The Court also prefaced its analysis of the parties’ competing positions with the observation that a general rule applied when interpreting the New York Convention and the Model Law.
“[40] The general rule of interpreting the recognition and enforcement provisions of the Convention and Model Law is that “the grounds for refusal of enforcement are to be construed narrowly”: Corporacion Transnacional de Inversiones S.A. de C.V. v. STET International S.p.A. (1999), 1999 CanLII 14819 (ON SC), 45 O.R. (3d) 183 (S.C.), at para. 26, aff’d (2000), 2000 CanLII 16840 (ON CA), 49 O.R. (3d) 414 (C.A.), leave to appeal refused, [2001] 1 S.C.R. xi.”
Appellants submitted in appeal that the applications judge committed three (3) errors;
(i) he ignored the mandatory rules in articles 32 and 33 of the Model Law concerning the termination of arbitral proceedings;
(ii) he deferred to the Beth Din’s view about the nature of the Award when, under the Model Law, it is the courts who determine whether an award is binding; and,
(iii) he failed to recognize that the matters raised by Respondents following the Court of Appeal’s 2016 order were new issues, which did not affect the binding nature of the Award.
Respondents submitted that the application judge’s conclusions were reasonable given that the parties disputed the currency of the award and both sides asked the Beth Din to decide post-Award cost issues. Respondents claimed that an award cannot be binding when it is ambiguous and when the tribunal has not yet declared that the proceedings are terminated. Respondents added the award was not yet binding because the Beth Din had not yet determined whether it had fully adjudicated all issues.
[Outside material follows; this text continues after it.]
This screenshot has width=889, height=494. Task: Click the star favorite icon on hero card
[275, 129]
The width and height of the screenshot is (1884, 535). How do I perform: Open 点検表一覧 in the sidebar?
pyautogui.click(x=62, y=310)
At paras 41-52, the Court surveyed key commentary in the doctrine and certain case law on the origin and possible content of the term “binding” used in the New York Convention and the Model Law. Citing from Gary B. Born’s International Commercial Arbitration, 2d ed. (The Netherlands: Kluwer Law International, 2014), vol. 3, at page 3610, the Court reproduce the author’s “possible range of meanings”:
“[A]n arbitral award might be considered “binding” under the Convention when the award: (a) is made by the arbitral tribunal, without regard to possible or pending judicial, institutional, or other review under any foreign law; (b) is made by the tribunal, provided that no available internal appellate review within the relevant arbitral institution has been invoked; (c) is made by the arbitral tribunal, provided that no application for judicial review has been filed in an arbitral seat; (d) is made by the arbitral tribunal, and the time for pursuing an ordinary judicial challenge to the award in an action to annul under local law in the seat has expired, or any application for such review has been denied; (e) is made by the tribunal, and the time for seeking extraordinary judicial review under local law in the seat has expired, or any application for such review has been denied; (f) is made by the tribunal, and the award has been confirmed by a local court in the seat; or (g) is made by the tribunal, and all of the avenues of judicial review in paragraphs (a)-(f) have been exhausted, or the time for doing so has expired.”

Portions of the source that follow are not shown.